Based on the plot, it appears the exponential model is a better fit to the empirical variogram.
pred.grid = expand.grid(seq(0, 800, l = 200), seq(0, 600, l = 200))
kcE = krige.conv(parana, loc = pred.grid, krige = krige.control(trend.d = "2nd",
trend.l = "2nd", obj.m = parana.modelE))
## krige.conv: results will be returned only for prediction locations inside the borders
## krige.conv: model with mean given by a 2nd order polynomial on the coordinates
## krige.conv: Kriging performed using global neighbourhood
kcS = krige.conv(parana, loc = pred.grid, krige = krige.control(trend.d = "2nd",
trend.l = "2nd", obj.m = parana.modelS))
## krige.conv: results will be returned only for prediction locations inside the borders
## krige.conv: model with mean given by a 2nd order polynomial on the coordinates
## krige.conv: Kriging performed using global neighbourhood
Having generated the Kriged surface, we now plot the surface.
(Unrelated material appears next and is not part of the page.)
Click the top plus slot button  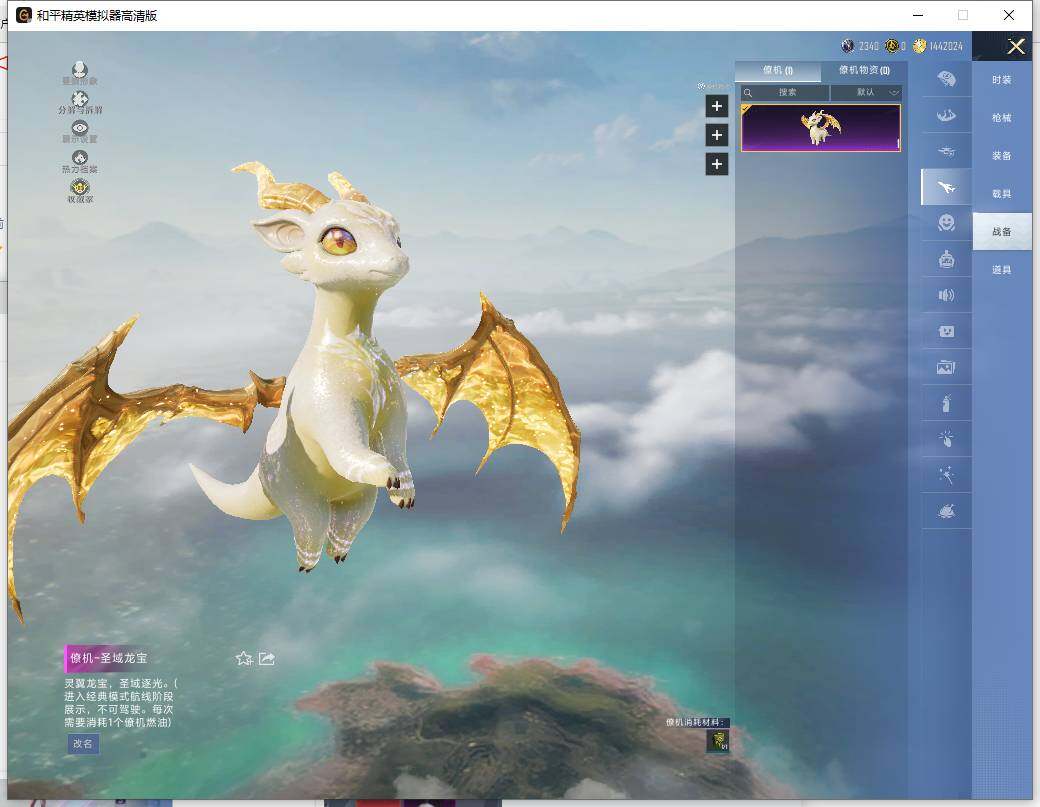click(x=716, y=106)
image(kcE, col = rev(heat.colors(20)), ylab = "", xlab = "")
title(main = "Exponential Model w/ Non-Zero Nugget")
map("state", add = TRUE, col = "grey")
## Error: could not find function "map"
contour(kcE, add = TRUE, nlevel = 20)
image(kcS, col = rev(heat.colors(20)), ylab = "", xlab = "")
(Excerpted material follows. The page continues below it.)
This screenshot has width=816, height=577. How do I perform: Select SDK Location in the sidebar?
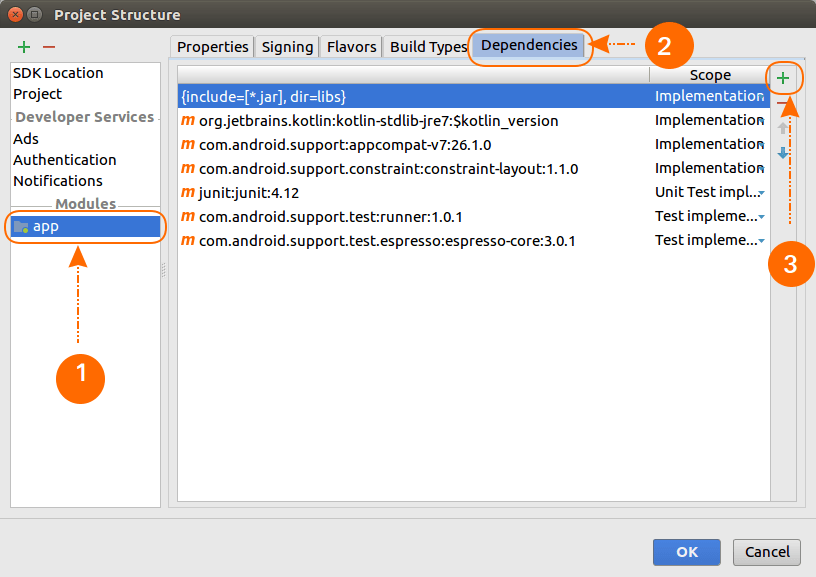pos(56,72)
title(main = "Spherical Model w/ Non-Zero Nugget")
map("state", add = TRUE, col = "grey")
## Error: could not find function "map"
contour(kcS, add = TRUE, nlevel = 20)
The spherical model is smoother than the exponential model, which seems to better capture some of the local variability. Overall, the two models behave quite similarly.
xv = xvalid(parana, model = parana.modelE)
## xvalid: number of data locations = 143
## xvalid: number of validation locations = 143
## xvalid: performing cross-validation at location ... 1, 2, 3, 4, 5, 6, 7, 8, 9, 10, 11, 12, 13, 14, 15, 16, 17, 18, 19, 20, 21, 22, 23, 24, 25, 26, 27, 28, 29, 30, 31, 32, 33, 34, 35, 36, 37, 38, 39, 40, 41, 42, 43, 44, 45, 46, 47, 48, 49, 50, 51, 52, 53, 54, 55, 56, 57, 58, 59, 60, 61, 62, 63, 64, 65, 66, 67, 68, 69, 70, 71, 72, 73, 74, 75, 76, 77, 78, 79, 80, 81, 82, 83, 84, 85, 86, 87, 88, 89, 90, 91, 92, 93, 94, 95, 96, 97, 98, 99, 100, 101, 102, 103, 104, 105, 106, 107, 108, 109, 110, 111, 112, 113, 114, 115, 116, 117, 118, 119, 120, 121, 122, 123, 124, 125, 126, 127, 128, 129, 130, 131, 132, 133, 134, 135, 136, 137, 138, 139, 140, 141, 142, 143,
## xvalid: end of cross-validation
df = data.frame(x = xv$data, y = xv$predicted)
ggplot(df, aes(x, y)) + geom_point() + geom_abline(intercept = 0, slope = 1) +
geom_smooth(method = lm, color = "red")
mean(xv$error^2)
## [1] 536.8
mean(abs(xv$error))
## [1] 17.9
Validating the exponential model, the absolute mean error in predicted Parana winter rainfall across all reporting stations is about 17mm. There does not appear to be any bias in the residuals, so the model does appear to be well-fitted.